The difference is that New York now combines that home profile with series leverage. At 2-0, the Knicks can play from a position of strategic patience. The Spurs, by contrast, face the probability pressure of preventing a 3-0 deficit. Game 3 is not an elimination game, but it carries elimination-adjacent urgency in how rotations, timeouts and matchup counters may be deployed.

Key Matchup: Towns vs. Wembanyama on the Efficiency Axis

Wembanyama’s statistical footprint is enormous: 24.9 points, 11.5 rebounds and 6.5 team-average blocks for San Antonio over the recent sample context. His presence changes shot selection before the attempt is even recorded. But Towns gives New York a different type of frontcourt pressure. His 19.0 points, 11.6 rebounds and 4.0 assists allow the Knicks to pull size into decision-making actions rather than simply challenge length at the rim.

The question is not whether Wembanyama will influence the game; he will. The question is whether his defensive gravity can offset New York’s spacing and shot-making. The Knicks’ 55.7 field-goal percentage and 69.1 effective field-goal percentage indicate that their offense has been solving coverage decisions quickly.
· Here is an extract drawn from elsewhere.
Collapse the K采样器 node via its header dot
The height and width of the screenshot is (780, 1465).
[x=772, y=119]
San Antonio needs Wembanyama’s rim protection to create hesitation without overexposing the perimeter.

Market Read: Knicks Favored, But Not by the Data You Might Expect

The market’s 54.5% implied probability for New York is modest relative to the Knicks’ 21.2-point CPI advantage and plus-9.6 recent net rating. That restraint likely reflects San Antonio’s season-long strength, its 62-20 record, and the fact that both teams are healthy and equally rested.
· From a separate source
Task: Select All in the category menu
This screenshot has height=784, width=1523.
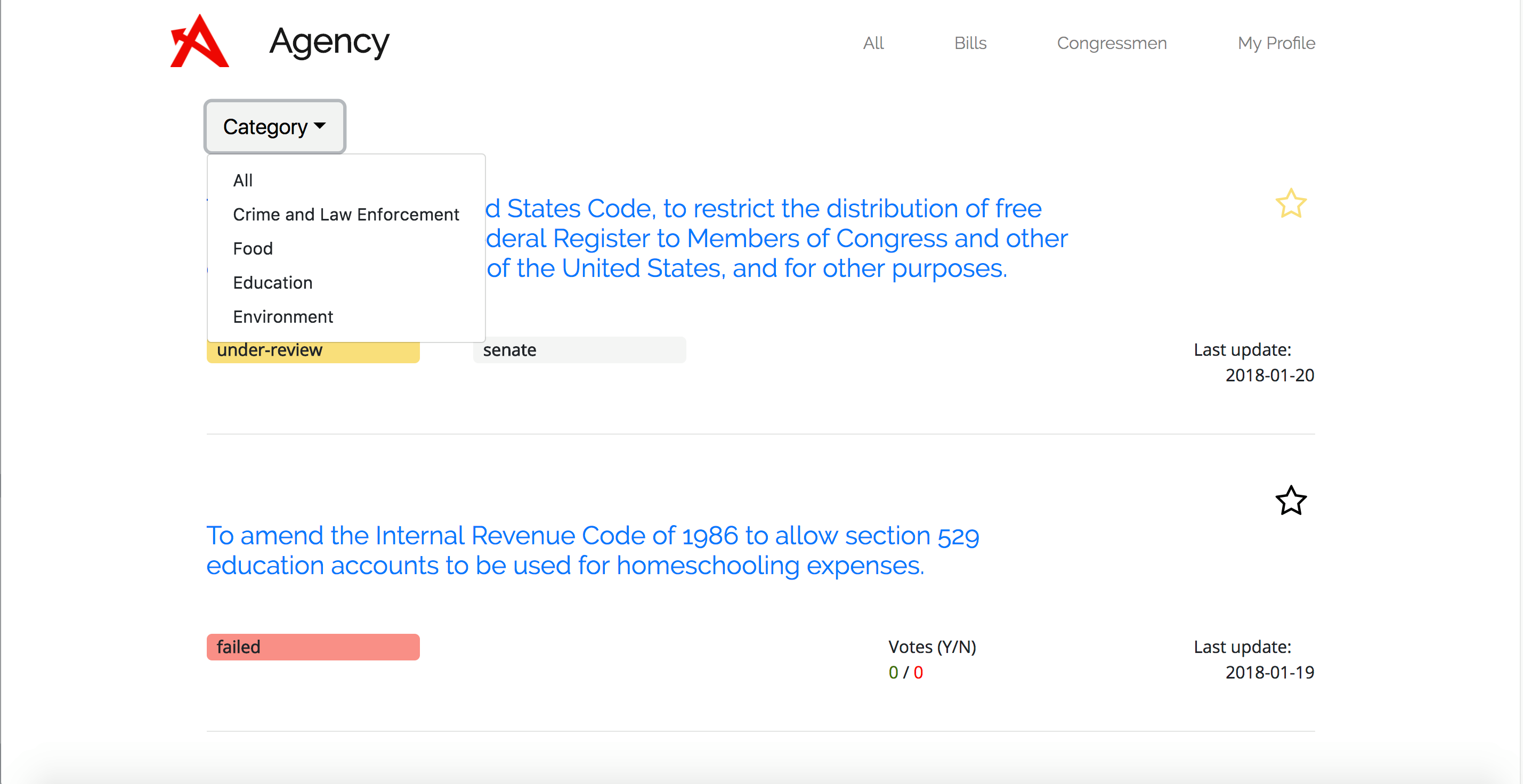Action: 243,180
The totals market is concentrated around the mid-210s, with prices listed from 213.5 through 219.5 and the 216 range sitting near balance: Over 216 at 1.90 and Under 216 at 1.88. That aligns with the pace data. The teams’ season scoring averages — New York at 116.5 points per game and San Antonio at 119.8 — suggest offensive talent, but the recent pace figures point toward a more compressed possession environment.

What Decides Game 3

Three variables stand above the rest.

First, turnover discipline. New York’s 16.9 turnover rate is not spotless, but it is materially better than San Antonio’s 21.0. In a game projected to be played at similar pace, extra empty trips are magnified.

Second, three-point conversion. San Antonio has the higher three-point rate, but New York has the better recent three-point percentage, 40.1% to 34.7%. If that efficiency gap persists, the Spurs’ volume advantage may not be enough.

Third, frontcourt leverage. Wembanyama is the most disruptive individual variable, while Towns gives New York a playmaking big who can alter coverage geometry. The team that turns its star big into a decision-making advantage, not just a production source, will control the half-court math.

Prediction Framework

The cleanest analytical read favors New York. The Knicks have the stronger CPI profile, the better recent net rating, the superior offensive rating, the lower turnover rate and home court. San Antonio’s counterargument is legitimate: a 62-20 team with Wembanyama, Castle and Fox is not easily reduced to a trailing series score.

But Game 3 appears to be less about raw talent and more about possession quality. On that front, New York’s current profile is sharper. If the Knicks keep San Antonio’s transition opportunities limited and continue converting at their recent efficiency levels, they have the statistical pathway to push the Spurs into a nearly impossible series position.